The extravagence of a pile of roses, which have their heads pulled off as an aggressive and obsessive gesture, along the lines of ‘loves me, loves me not”, is a passionate thing, but isn’t intended to be sentimental.”
Anya Gallaccio (b. 1963, Scotland) attended Kingston Polytechnic and Goldsmiths’
College at the University of London. Gallaccio creates site-specific installations, often using organic materials as her medium. Past projects have included arranging a ton of oranges on a floor, placing a thirty-two ton block of ice in a boiler room, and painting a wall with chocolate. The nature of these materials results in natural processes of transformation and decay, often with unpredictable results. Gallaccio has stated, “I see my works as being a performance and collaboration . . . There is unpredictability in the materials and collaborations I get involved in. Making a piece of work becomes about chance – not just imposing will on something, but acknowledging its inherent qualities.”
Anya Gallaccio‘s work is remarkable for its conflation of inclusiveness and rigour, for engaging light touch which belies its profundity. Through the use of a wide range of materials, often in large quantities, such as chocolate, whistling kettles, ice, sugar, candles, salt, Polaroid photographs and lead, she conveys her preoccupation with the nature of change through the passage of time, the balance in life struck between growth and decay.

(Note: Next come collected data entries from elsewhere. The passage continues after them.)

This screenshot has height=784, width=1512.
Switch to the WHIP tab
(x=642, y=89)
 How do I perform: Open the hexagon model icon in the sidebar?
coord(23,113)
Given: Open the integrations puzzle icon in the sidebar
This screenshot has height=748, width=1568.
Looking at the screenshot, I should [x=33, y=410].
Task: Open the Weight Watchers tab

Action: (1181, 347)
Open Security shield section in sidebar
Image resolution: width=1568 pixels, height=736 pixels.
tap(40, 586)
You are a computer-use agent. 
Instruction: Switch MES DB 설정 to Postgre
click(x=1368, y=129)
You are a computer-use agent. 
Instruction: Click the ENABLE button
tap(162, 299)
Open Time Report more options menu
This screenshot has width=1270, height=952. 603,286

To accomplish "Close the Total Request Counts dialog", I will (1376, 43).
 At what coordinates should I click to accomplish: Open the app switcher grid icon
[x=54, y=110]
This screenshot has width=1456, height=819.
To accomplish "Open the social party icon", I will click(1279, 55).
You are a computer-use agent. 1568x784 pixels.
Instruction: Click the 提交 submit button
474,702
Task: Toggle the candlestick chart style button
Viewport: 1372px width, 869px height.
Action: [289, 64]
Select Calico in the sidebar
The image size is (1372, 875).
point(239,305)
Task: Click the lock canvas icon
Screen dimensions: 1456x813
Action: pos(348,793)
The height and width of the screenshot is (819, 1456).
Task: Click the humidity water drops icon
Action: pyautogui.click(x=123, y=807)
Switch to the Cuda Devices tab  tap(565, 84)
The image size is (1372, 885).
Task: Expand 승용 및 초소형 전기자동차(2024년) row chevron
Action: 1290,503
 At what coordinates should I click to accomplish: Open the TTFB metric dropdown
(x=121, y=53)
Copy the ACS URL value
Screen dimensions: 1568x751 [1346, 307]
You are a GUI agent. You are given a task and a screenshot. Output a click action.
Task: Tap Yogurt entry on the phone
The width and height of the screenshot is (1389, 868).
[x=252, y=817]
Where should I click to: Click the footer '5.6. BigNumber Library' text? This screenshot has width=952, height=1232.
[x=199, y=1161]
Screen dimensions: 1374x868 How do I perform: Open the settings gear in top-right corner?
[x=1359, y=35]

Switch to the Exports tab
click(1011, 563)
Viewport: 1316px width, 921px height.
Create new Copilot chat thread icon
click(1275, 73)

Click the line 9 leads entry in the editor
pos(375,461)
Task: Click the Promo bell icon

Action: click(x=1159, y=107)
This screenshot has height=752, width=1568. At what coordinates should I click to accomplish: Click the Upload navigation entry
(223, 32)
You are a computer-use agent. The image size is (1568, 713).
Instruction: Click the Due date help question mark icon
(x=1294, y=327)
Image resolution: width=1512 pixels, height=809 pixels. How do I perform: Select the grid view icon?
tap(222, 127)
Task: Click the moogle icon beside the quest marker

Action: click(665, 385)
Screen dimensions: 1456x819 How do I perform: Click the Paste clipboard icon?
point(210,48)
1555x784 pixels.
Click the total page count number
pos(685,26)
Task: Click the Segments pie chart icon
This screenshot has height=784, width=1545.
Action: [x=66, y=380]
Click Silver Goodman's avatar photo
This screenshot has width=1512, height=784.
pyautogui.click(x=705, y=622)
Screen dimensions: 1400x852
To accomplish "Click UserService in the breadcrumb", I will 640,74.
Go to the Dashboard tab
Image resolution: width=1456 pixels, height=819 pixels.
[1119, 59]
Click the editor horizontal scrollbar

Gallaccio has exhibited extensively, including solo exhibitions at the Tate Britain, London (2003) and at the Ikon Gallery in Birmingham, England (2003). Recent exhibitions include solo shows at Camden Art Centre, London (2008); The Eastshire Museum, Scotland (2010); Annet Gelink Gallery in Amsterdam, The Netherlands (2011). Gallaccio’s work is featured in numerous public and private collections such as the Tate Gallery, London; the Victoria & Albert Museum, London; the Museum of Contemporary Art, Sydney; and South Gallery, London. Anya Gallaccio lives and works in San Diego.